Lebih 30 Ribu Hektar Hutan di Kuansing Sudah Terjarah
hutan sumpu. ( ktc )

TELUK KUANTAN- Sejumlah kawasan hutan di kabupaten Kuasing kini telah dirambah oleh berbagai oknum. Baik oknum masyarakat maupun okum perusahaan. Hingga kini sedikitnya tercatat lebih 30 ribu hektar kawasan hutan telah dirambah.

Seperti halnya yang dilakukan oleh PT Merauke yang telah melakukan perambahan hutan di Hulu Kuantan seluas 17.000 hektar di kawasan hutan HPT Lipai Siabu, dan 15.000 hektar yang dirambah PT. Melona dan PT. Tiga Rungu seluas 1.200 hektar di Pucuk rantau.

"Sebenarnya aksi perambahan kawasan hutan HPT maupun hutan lindung lebih dari 33 ribu hektar," ungkap salah seorang masyarakat adat Hulu Kuantan. Kasasi.

Kata Kasasi, ekspansi areal perkebunan PT Merauke, saat ini sudah memasuki seluruh kawasan Hutan Lindung Lipai Siabu. Di beberapa kawasan, perusahaan ini telah mendirikan komplek perkantoran dan perumahan karyawan, ini sangat perlu disiasati oleh aparat penegak hukum dan jangan melakukan pembiaran, ujarnya.

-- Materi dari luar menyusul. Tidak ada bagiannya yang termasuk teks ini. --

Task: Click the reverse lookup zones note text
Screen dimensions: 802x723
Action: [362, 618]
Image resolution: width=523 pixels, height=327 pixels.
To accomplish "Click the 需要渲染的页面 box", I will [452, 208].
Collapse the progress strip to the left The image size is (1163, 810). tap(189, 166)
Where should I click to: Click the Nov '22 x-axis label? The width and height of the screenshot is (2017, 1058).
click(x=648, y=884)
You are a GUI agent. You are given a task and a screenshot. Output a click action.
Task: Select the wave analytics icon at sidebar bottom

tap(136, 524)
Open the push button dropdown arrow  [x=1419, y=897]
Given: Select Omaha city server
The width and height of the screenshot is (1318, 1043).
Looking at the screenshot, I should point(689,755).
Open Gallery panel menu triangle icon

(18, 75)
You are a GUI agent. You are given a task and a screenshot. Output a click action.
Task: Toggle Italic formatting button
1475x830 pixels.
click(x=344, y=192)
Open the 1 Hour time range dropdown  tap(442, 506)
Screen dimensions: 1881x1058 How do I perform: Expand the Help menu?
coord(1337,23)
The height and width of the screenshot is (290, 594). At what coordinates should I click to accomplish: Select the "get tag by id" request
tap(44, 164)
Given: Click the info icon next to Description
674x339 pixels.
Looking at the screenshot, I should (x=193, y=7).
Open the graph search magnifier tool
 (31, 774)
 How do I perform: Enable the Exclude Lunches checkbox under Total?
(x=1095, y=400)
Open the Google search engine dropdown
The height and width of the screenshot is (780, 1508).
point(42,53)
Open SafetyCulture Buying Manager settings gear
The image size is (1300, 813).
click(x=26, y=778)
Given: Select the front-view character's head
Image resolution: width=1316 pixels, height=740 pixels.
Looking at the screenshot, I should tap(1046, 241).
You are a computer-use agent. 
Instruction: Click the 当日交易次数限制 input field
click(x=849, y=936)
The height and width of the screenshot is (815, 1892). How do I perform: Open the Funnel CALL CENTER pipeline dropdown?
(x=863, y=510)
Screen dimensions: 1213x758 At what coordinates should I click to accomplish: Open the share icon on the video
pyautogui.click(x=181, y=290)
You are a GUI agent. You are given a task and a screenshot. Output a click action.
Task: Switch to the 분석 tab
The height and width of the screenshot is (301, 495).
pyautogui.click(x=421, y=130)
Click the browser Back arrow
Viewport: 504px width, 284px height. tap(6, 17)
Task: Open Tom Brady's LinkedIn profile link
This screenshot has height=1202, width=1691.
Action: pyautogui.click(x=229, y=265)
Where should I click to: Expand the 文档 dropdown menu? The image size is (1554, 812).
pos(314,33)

Perambahan itu tidak hanya terjadi di Kecmatan Hulu Kuantan. Belum lama ini Camat Pucuk Rantau, Budi Asrianto, dikediamannya kepada riauterkinicom menyebutkan, beberapa kawasan hutan di Kecamatan Pucuk Rantau kerap terjadi perambahan hutan, dari data sementara sekitar 100 hektar berada di lahan perkebunan sawit Pemda Kuansing Desa Perhentian sungkai, 1.200 hektar dilakukan oleh PT. Tiga Runggu di Desa Sungai Besar.

Bahkan yang lebih tragis lagi, juga ada oknum kepala daerah di Sumtara Utara membeli lahan hasil rambahan seluas 20 hektar, oknum Polres Damasraya seluas 60 hektar, Autor brown seluas 300 hektar, WM seluas 500 hektar, Al seluas 120 hektar. Jadi total per individu kurang lebih seluas 1.000 hektar, tambahnya.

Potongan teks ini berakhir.